1

I have two tables:

    product_table:    
    ------------------------------------
     product | market | category | other
    ------------------------------------
             |        |          |
    ------------------------------------


    availability_table:
    -------------------------------------
     product | num_available | some_other
    -------------------------------------
             |               |
    -------------------------------------

I have a list of 7 markets and a list of 41 categories. For each market/category combination, I need to get several products (3 is a good number) that are currently available. I came up with a query that delivers products for one market/category combination:

SELECT product_table.product, product_table.category
FROM product_table, availability_table
WHERE   product_table.market = 1 // market is changing from query to query
    AND product_table.product = availability_table.product
    AND availability_table.num_available > 0
    AND product_table.category = 'category_1' // category is changing from query to query
    AND ROWNUM <= 3

This works well for one market/category combination, but I have to manually submit 287 queries to get all data I need. Is there any way to build a query that will do it for me with one submission?

2
  • Do you really not care which three products you get for each market & category?
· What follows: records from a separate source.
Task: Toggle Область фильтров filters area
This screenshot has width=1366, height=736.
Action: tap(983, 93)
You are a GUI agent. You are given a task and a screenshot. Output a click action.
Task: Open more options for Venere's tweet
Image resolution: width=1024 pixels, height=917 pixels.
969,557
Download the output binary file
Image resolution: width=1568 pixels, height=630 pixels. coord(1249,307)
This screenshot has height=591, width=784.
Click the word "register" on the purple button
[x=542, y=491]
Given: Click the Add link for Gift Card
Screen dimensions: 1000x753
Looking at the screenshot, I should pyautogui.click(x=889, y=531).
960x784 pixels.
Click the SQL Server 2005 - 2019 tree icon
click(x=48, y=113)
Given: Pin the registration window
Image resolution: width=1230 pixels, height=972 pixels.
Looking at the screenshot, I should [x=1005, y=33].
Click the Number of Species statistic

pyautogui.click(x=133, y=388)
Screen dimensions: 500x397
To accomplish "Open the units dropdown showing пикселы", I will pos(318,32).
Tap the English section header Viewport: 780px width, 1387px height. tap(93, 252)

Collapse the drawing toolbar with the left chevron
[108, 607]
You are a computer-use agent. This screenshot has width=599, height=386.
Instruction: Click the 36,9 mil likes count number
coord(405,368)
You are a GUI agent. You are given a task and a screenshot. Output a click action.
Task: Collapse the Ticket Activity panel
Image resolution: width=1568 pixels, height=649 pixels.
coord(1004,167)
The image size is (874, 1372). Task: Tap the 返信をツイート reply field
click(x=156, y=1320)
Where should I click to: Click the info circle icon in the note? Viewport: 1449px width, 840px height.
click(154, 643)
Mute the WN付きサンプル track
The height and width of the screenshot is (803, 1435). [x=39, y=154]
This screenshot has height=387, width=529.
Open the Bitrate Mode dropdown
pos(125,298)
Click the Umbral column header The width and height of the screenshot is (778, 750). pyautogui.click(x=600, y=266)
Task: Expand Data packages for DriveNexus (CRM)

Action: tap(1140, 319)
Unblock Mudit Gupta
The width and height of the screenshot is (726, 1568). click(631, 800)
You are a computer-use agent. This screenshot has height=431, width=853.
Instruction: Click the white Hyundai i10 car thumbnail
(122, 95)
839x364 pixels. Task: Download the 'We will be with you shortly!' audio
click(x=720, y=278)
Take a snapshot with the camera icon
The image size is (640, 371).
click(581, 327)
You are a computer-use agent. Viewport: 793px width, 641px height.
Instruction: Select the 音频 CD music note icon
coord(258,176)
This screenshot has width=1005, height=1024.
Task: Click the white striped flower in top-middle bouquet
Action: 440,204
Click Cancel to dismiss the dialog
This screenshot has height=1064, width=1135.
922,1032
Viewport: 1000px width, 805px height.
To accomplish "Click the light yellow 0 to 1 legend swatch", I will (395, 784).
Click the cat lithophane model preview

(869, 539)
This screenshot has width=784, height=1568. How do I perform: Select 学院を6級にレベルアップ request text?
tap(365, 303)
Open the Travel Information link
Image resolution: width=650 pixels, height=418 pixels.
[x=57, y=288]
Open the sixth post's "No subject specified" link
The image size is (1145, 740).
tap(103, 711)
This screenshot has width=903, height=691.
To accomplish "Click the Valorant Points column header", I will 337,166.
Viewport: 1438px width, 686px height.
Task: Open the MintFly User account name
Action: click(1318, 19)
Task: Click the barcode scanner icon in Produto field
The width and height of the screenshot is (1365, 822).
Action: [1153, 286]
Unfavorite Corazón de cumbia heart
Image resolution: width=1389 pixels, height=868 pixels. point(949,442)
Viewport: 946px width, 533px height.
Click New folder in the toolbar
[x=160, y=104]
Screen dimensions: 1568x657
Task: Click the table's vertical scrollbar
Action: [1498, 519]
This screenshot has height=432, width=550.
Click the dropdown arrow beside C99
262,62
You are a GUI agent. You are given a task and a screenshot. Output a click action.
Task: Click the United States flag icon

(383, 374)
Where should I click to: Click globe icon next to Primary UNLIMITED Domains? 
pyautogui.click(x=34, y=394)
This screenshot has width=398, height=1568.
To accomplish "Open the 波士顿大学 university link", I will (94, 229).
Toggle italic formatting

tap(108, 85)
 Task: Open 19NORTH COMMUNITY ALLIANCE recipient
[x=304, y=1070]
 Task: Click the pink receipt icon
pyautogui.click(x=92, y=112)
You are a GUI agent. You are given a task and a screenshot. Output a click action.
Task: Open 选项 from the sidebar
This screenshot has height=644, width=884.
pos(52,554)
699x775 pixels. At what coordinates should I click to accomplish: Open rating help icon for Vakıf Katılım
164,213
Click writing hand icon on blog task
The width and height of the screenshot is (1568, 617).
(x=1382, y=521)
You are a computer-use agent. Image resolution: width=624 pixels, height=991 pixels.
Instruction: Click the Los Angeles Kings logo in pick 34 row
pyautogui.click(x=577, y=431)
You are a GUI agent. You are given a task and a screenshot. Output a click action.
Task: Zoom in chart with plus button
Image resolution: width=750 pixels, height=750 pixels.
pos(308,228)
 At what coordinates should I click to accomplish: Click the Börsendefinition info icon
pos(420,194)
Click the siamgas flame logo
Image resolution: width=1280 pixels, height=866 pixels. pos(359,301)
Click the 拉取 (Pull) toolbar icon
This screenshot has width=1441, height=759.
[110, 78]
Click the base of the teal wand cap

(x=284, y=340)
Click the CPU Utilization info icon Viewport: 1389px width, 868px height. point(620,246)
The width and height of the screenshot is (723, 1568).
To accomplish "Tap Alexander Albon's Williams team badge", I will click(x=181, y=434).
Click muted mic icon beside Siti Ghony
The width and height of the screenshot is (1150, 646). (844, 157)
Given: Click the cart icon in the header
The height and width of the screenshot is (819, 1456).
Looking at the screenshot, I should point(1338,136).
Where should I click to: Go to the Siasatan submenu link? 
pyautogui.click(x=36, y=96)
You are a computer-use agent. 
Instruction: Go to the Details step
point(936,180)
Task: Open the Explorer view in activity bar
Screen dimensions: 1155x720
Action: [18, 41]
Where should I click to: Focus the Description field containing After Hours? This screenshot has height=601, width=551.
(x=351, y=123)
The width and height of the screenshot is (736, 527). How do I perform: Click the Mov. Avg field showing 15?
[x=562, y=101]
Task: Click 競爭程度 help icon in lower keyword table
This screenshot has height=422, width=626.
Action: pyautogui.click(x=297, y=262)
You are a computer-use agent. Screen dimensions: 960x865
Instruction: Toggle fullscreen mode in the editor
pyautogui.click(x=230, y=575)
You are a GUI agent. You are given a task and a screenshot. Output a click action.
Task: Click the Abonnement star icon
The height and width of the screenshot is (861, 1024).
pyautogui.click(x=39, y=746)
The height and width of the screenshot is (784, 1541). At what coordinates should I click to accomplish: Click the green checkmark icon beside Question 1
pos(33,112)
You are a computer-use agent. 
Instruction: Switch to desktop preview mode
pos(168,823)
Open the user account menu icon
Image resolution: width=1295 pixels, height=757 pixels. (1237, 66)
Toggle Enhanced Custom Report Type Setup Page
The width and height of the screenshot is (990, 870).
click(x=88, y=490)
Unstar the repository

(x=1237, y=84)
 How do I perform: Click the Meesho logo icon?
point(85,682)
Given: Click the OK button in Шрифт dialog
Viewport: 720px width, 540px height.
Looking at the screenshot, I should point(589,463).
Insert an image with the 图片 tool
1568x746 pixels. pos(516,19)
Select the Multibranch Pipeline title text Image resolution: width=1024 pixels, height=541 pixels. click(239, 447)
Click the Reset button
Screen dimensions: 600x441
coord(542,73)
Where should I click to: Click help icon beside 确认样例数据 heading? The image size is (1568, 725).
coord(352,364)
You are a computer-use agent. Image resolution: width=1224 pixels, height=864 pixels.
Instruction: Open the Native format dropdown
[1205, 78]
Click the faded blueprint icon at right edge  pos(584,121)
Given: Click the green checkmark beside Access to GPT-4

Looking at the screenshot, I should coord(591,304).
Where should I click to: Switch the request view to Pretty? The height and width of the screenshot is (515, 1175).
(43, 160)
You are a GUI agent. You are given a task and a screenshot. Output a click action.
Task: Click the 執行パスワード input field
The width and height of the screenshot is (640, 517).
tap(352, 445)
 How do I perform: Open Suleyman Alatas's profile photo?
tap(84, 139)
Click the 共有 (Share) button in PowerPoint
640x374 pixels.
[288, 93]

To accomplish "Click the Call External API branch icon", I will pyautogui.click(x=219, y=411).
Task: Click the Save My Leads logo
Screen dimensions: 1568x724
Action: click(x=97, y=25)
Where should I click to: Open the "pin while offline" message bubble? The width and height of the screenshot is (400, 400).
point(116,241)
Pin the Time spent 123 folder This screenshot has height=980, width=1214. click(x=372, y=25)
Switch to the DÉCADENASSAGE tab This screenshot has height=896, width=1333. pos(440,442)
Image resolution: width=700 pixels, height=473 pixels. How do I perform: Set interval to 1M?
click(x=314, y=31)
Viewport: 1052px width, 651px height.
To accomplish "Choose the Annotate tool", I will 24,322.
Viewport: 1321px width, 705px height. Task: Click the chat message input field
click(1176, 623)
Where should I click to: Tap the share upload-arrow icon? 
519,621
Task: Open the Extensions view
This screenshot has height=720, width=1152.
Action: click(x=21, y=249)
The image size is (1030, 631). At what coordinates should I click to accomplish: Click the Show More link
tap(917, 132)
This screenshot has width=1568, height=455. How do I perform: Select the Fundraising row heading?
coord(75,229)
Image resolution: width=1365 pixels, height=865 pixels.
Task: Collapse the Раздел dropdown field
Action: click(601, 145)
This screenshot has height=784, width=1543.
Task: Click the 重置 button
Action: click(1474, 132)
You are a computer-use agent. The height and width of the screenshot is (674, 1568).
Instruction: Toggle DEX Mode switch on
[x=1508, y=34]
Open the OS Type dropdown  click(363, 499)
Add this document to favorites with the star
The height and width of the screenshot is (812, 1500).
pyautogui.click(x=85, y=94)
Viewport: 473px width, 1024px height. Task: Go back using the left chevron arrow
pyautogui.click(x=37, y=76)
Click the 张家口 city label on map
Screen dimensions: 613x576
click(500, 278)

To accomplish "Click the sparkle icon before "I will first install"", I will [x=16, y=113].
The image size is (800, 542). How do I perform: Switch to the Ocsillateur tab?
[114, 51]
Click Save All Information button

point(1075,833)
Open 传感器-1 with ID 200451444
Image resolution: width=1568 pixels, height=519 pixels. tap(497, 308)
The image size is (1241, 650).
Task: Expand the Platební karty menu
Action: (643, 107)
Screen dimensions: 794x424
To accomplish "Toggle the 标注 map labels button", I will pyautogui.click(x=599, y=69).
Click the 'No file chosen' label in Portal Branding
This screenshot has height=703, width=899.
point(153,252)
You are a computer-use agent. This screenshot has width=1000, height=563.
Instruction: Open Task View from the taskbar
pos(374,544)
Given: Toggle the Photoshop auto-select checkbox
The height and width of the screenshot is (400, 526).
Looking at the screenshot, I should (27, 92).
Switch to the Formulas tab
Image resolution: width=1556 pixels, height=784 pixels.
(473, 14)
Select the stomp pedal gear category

Commented Jun 12, 2012 at 23:08
  • Don't care, they are for testing purposes. I just need three that are available.
    – osjak
    Commented Jun 12, 2012 at 23:11

1 Answer 1

2

Since you don't care which products are returned

SELECT product, category, market
  FROM (SELECT product, 
               category,
               market,
               row_number() over (partition by market, category
                                      order by rownum) rnk
          FROM product_table
               JOIN availability_table USING (product)
         WHERE num_available > 0)
 WHERE rnk <= 3;
1
  • 1
    Justin, thanks for your update. I ran this query, and the job failed after runnning for 5 hours with a message that the server cannot find some object any more. I think some database component hit a timout. Maybe if the database was smaller, it would work, not sure. The lesson I have learned from this attempt is that I need to actually sit down and study SQL, instead of getting pieces of information here and there.